Given that Facebook is the largest social networks that our youth participate in, it is not surprising that the disinhibition effect has taken on a whole new meaning that we as parents, and our children, should be informed and concerned about in this specific social network. Often I will hear students share with me that they believe that their private information posted and shared in Facebook is protected, because their privacy settings have been set to high. It is shocking to these same students when I show them how easy it is for a creeper to socially engineer their way around these privacy settings. The message: everything we do online, no matter what our privacy settings, should be considered PUBLIC, PERMANENT, and SEARCHABLE by everyone and anyone.
When I creep and socially engineer students, and get invited in as a “friend,” one of the first places that I go to “screen scrape” or “harvest” information is the student’s profile or information page. More often than not here’s the information that I am able to “harvest” about your kids:
- First and last names
- Date of birth
- Home address
- Home phone number
- School attending
- Personal email address
- Family tree
- Skype name
- Cellphone numbers
- Likes and dislikes
As you can imagine, the above noted information is a digital goldmine that a predator could use for the purpose of tracking the student, sexual predation in all its forms, identity theft or other criminality. Remember that the keystone for the sexual predator or cyber criminal is to build rapport, the more you trust me the more likely you are to share your most private thoughts with me, or want to meet me face-to-face. What better way to do this than learning everything there is to know about a target via their social network to build that needed rapport.

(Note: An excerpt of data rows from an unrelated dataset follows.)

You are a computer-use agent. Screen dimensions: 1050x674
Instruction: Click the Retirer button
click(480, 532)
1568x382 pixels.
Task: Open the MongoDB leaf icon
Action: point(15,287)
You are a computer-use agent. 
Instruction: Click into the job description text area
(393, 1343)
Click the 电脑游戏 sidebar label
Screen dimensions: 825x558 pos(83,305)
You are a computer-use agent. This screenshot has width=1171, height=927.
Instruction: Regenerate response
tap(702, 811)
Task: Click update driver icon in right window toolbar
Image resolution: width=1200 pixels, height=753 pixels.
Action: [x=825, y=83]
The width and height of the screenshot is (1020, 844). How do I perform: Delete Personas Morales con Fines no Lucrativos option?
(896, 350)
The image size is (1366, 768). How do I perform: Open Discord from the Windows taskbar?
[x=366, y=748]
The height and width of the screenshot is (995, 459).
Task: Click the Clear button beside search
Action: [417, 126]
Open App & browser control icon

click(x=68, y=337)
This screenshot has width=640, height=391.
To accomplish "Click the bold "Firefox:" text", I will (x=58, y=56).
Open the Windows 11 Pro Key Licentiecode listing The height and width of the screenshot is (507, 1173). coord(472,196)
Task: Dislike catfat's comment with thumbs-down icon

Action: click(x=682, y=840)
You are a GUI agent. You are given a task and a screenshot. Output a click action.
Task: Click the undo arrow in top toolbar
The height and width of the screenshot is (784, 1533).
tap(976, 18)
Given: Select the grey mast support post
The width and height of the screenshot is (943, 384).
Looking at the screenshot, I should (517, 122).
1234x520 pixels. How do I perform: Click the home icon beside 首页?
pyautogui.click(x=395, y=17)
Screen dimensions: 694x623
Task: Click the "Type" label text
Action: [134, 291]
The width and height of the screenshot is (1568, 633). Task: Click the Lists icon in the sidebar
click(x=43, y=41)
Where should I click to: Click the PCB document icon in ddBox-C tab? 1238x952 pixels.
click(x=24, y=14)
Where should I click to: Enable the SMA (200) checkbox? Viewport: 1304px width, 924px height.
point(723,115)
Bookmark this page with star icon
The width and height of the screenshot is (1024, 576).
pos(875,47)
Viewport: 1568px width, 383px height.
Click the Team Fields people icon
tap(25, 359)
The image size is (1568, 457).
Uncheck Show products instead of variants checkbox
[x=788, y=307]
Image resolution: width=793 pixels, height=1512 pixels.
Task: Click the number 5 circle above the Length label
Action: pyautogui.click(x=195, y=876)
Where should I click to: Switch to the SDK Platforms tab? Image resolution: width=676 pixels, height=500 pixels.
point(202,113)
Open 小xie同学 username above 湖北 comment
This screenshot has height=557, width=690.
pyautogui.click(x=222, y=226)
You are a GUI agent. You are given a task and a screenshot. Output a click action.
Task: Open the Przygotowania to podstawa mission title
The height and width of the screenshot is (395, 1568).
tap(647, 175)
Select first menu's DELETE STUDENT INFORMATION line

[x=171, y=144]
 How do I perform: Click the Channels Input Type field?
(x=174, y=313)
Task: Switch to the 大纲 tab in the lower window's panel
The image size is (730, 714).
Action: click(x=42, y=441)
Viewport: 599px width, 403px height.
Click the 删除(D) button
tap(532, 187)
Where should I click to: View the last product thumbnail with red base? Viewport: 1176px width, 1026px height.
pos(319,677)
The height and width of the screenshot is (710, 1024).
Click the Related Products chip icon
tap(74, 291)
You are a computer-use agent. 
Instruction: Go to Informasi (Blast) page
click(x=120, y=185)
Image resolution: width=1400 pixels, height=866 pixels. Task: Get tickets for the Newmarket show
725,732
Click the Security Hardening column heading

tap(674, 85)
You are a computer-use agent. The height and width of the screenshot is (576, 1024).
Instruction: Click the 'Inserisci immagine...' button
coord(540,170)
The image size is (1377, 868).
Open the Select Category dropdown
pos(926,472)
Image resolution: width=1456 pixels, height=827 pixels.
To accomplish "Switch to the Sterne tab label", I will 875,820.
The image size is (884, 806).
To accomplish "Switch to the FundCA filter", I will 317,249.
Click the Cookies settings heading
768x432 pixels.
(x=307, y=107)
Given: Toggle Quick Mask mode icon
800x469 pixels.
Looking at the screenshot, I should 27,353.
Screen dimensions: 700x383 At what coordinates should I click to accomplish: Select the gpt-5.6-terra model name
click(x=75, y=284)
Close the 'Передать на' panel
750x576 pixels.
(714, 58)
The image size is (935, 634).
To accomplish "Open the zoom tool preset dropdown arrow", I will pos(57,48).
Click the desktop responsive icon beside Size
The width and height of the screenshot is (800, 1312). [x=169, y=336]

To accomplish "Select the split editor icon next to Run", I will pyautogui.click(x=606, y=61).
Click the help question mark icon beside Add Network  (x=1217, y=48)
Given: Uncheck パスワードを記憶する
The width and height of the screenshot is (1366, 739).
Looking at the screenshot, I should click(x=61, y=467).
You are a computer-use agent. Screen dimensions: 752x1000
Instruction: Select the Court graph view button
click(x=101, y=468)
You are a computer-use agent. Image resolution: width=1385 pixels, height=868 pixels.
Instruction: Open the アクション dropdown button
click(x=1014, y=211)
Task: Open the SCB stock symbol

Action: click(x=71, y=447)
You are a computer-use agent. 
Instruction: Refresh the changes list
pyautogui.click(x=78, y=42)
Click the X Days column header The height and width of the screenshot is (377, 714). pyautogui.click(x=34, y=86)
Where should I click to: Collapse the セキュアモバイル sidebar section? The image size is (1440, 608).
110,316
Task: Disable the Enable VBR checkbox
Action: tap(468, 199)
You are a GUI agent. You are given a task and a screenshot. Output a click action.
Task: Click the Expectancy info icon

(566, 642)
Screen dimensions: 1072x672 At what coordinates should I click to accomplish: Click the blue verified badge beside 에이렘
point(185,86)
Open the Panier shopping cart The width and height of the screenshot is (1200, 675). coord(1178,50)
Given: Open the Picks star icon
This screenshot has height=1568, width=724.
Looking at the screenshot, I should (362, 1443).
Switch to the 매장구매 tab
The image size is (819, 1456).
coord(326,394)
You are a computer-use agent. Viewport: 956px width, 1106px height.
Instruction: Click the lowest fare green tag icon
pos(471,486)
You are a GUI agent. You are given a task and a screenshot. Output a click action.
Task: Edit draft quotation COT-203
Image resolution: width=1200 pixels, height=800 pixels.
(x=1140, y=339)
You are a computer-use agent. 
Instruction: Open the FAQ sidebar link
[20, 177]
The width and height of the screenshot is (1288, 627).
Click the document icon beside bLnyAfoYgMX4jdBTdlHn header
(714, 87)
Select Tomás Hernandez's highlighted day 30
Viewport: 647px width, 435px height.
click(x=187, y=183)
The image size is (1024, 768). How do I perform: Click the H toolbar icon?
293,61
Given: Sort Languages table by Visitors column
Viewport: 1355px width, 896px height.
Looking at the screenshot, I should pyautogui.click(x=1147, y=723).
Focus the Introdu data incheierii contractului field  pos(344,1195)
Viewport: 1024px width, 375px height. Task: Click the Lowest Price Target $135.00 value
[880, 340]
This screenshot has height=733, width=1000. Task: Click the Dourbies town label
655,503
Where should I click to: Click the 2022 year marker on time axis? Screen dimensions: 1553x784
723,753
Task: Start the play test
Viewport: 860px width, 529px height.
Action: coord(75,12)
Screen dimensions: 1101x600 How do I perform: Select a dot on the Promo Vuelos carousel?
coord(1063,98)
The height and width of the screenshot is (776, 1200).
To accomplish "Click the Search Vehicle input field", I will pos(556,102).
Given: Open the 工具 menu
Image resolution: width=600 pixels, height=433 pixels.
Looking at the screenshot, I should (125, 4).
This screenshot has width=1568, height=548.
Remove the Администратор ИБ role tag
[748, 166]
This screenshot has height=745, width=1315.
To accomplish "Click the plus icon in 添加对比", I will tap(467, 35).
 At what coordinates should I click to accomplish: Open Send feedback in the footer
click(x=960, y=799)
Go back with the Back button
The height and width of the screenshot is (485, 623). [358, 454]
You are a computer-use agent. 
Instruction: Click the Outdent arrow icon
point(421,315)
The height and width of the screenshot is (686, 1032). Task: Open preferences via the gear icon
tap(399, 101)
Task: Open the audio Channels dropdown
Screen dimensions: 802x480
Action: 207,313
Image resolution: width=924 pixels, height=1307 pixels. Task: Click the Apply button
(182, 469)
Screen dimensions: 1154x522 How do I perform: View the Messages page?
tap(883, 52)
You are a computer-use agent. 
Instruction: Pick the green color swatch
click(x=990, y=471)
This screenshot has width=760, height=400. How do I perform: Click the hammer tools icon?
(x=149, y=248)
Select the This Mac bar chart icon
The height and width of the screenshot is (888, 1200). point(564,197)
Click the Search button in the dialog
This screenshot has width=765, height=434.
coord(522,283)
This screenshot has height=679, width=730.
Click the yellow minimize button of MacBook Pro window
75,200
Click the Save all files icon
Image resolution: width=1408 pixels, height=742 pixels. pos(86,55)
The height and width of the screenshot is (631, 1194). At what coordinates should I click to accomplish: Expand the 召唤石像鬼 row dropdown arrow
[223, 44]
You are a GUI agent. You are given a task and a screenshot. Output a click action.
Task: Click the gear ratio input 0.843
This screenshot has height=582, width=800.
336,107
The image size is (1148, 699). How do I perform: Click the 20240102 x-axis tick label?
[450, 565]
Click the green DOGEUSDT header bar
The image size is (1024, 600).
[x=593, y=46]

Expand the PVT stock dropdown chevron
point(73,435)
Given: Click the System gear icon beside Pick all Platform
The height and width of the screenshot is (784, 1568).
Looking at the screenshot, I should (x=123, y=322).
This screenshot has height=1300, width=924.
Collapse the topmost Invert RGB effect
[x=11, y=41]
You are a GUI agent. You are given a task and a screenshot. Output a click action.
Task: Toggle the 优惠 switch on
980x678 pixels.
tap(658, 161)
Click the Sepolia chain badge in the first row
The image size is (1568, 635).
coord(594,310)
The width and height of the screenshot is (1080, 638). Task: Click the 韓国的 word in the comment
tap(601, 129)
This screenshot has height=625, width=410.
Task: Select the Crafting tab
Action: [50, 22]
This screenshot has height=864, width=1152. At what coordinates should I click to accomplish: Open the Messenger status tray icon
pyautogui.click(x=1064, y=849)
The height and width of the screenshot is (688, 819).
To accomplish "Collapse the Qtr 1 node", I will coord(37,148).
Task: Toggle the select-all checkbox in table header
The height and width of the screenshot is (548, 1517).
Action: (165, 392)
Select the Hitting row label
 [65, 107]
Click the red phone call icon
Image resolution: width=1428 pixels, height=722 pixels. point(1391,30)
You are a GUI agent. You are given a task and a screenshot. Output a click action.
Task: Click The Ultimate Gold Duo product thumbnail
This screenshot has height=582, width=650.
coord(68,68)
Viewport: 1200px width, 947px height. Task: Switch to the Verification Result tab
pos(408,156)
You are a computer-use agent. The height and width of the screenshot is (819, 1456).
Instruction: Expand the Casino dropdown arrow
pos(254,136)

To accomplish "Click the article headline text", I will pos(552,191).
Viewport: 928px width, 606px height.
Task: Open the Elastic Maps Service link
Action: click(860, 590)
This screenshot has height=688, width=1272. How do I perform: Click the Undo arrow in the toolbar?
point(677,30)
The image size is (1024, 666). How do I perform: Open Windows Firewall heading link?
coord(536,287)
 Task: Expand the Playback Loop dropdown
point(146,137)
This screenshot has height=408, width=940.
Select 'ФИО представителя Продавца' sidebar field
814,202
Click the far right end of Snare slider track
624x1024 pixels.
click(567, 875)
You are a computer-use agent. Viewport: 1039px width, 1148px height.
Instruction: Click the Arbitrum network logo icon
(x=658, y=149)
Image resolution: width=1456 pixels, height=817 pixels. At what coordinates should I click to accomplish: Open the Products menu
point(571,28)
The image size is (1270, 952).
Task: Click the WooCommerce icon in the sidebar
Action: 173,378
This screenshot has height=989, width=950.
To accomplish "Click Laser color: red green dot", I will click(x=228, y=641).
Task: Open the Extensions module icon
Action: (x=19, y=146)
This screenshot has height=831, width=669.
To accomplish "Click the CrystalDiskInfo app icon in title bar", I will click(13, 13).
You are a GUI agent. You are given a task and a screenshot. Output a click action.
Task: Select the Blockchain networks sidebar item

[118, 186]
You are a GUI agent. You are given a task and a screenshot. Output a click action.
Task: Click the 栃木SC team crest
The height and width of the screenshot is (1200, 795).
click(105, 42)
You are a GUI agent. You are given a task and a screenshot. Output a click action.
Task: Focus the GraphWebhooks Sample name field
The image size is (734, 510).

To really hit this message home to the schools that I present to, not only do I disclose that I have “creeped” the school’s student population (where a large percentage of students will have invited me in as a “friend” believing I was a 15-year-old female), but I also disclose the fact that I have texted several of these same students 24 hours before my presentation via their cellphones. More often than not, I am able to carry out an uninhibited texting conversation with the targeted students. In fact, it is not unusual to be asked out on a date by some of these same students. Where did I get their cell number? I got it from their info page where they themselves voluntarily posted it.
So what can we as parents do?
- Talk with your kids about the dangers of sharing too much information (TMI) in their social networks
2. Talk with your kids and help them understand that no matter what their privacy settings, everything they post should always be considered PUBLIC, PERMANENT, and SEARCHABLE.
3. Talk with your kids and help them understand that sometimes people are not necessarily who they say they are, and unless they have met the person face-to-face, do not “friend” them into their social networks.
4. Co-operatively sit down with your child and have a look at the social networks that they participate in. Have a look at their “profiles” and “info” pages to ensure that they are not posting TMI.